Small (and Big) Data

Every time a new hacking incident hits the news, the response follows a similar path: news reports about millions of customer data points stolen, quotes from security consultants, breathless reports from news anchors about how many millions of people’s records were taken, assurances from the hacked company that critical customer information was not taken, commitments to shore up the data breach, offers of credit and identity monitoring services, and promises to be better in the future.

And we go back to our lives and forget, until the next one, and the cycle repeats.

But what if the response was different?

What if we, as users, reached a breaking point and consciously decided to care about the security of our data?

* * *

Any company that stores lots of information about people is a target for hackers, and whatever is worth getting hacked, will get hacked. (link)

The incentives lie in the hands of the hackers. Fast-growing companies need to feed the growth engine, and under-investment into structure and security is almost inevitable. Significant events drive course corrections, at least until growth reasserts its primacy over security and structure, and the cycle repeats.
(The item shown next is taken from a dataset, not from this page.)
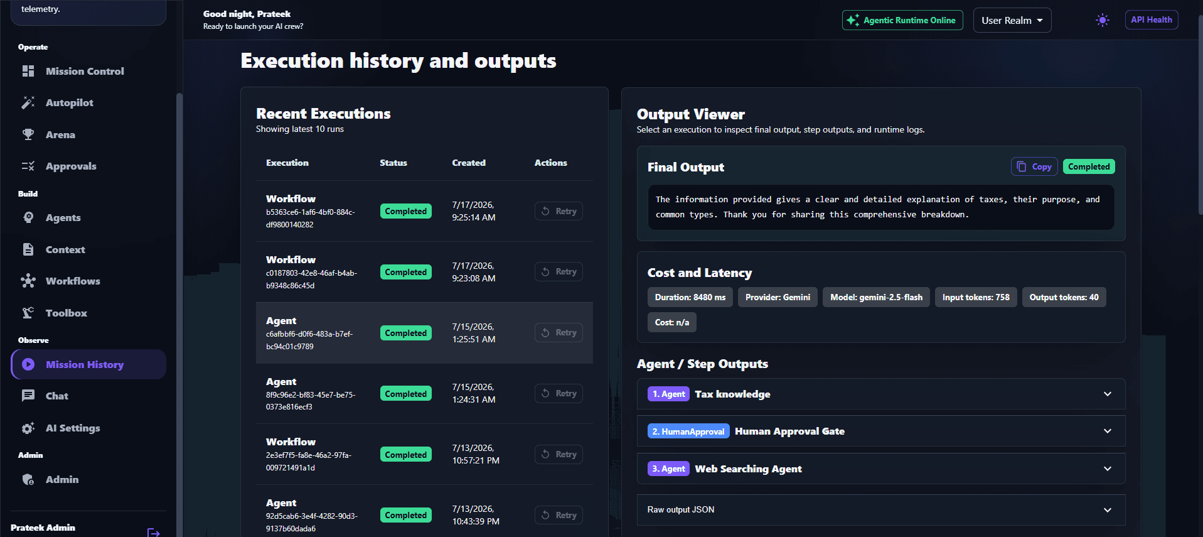
Task: Open Autopilot via its wand icon
Action: point(28,102)
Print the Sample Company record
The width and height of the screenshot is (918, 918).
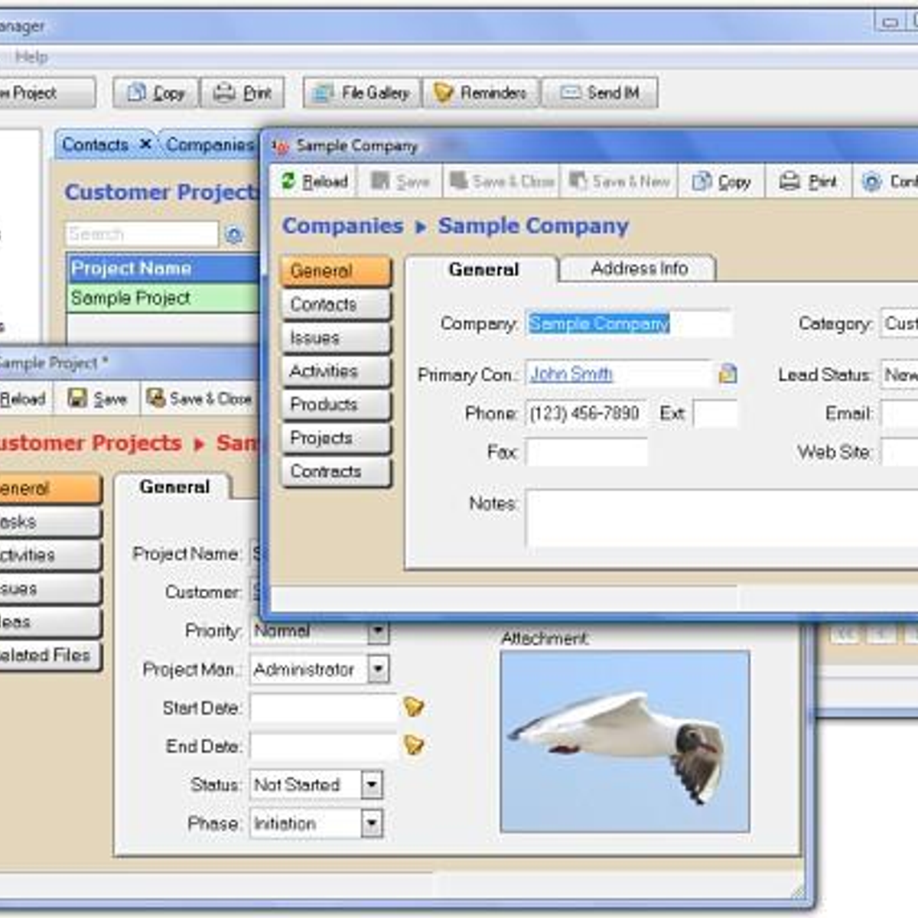pyautogui.click(x=808, y=182)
But the under-investment in security is natural for a fast-growing company. “Security” is a tough value proposition for companies, because it’s hard for prospective users and customers to understand, verify, and price appropriately. How much will we pay on the margin to insure against an improbable event, and how should we understand how to price a security premium? It’s something that people simply aren’t equipped to understand and value appropriately, and even with significant market education (“marketing”) by companies, it’s unknown if it’s a value proposition that will shift consumer preferences. In some sense, as users, we don’t have the mental overhead required to evaluate the negative repercussion of every single data point we put into every service we use. And so we continue on.

But if the cost-benefit analysis changed, it could have a seismic effect, a step-change instead of a gradual shift. If a future data security breach finally pushed us to care about the security of our data, how would we react? It’s unlikely we’ll believe companies that they are “more secure”; more likely IMO is that we would shift to using services that are more secure through data abstinence. If the service doesn’t hold our data, then there’s nothing to steal. ^[1]

* * *

At the beginning of this year I contributed to Canvas8’s 2015 outlook into technology, shopping, transportation, beauty, communication, and more (PDF download here):

Our Expert Outlook is going live today. It includes ideas from 33 Canvas8 Network experts on what to expect in 2015 http://t.co/4k2zvz9dAF
— Canvas8 (@Canvas8) January 21, 2015

In the Outlook I focused on passwords, wearables, and the potential of “small data”, behind the reasoning that newer mobile technologies are opening up the potential to build smart services that don’t depend on big data. As I wrote earlier:

… perhaps the idea of storing less data will move towards broader uses. Earlier this year, I gave a talk about the Internet of Things at Startup Iceland, and in it, I posited the idea that as devices and sensors get smarter, they have the potential to reduce our reliance on the smart cloud and push more decisions and processing to the edge, away from centralized cloud services, and away from hackers. Most “smart things” today are dumb sensors connected to the clever cloud; meaning, that the devices push data to cloud services, which then draw interferences and matches that push decisions down to smart sensors. The future of smart things could be smarter devices that are able to use data locally without pushing and storing it in the cloud. If we build more powerful devices at the edge, we won’t need to depend on the cloud to the same degree. And if less data is shared and stored in the cloud, there is less data to be hacked.

* * *

What I didn’t mention in the Outlook, however, was artificial intelligence. Like many investors and entrepreneurs, I’ve recently started to pay much more attention to artificial intelligence and machine learning as the number of pitches and applications of the technology have mushroomed in the last couple months. While we’ve seen hundreds of millions of dollars invested into big data technologies, the value of big data has always come from the insights derived from data that lead to actions that make our lives better, not by the data itself. While many of the first insights have been fairly simple, we’re starting to see deeper insights and offerings by companies applying artificial intelligence, deep learning, and other technologies utilizing the datasets provided by big data technologies to draw new insights. We’re at the cusp of many more practical applications of artificial intelligence, and I believe that we’re going to see more AI, not less.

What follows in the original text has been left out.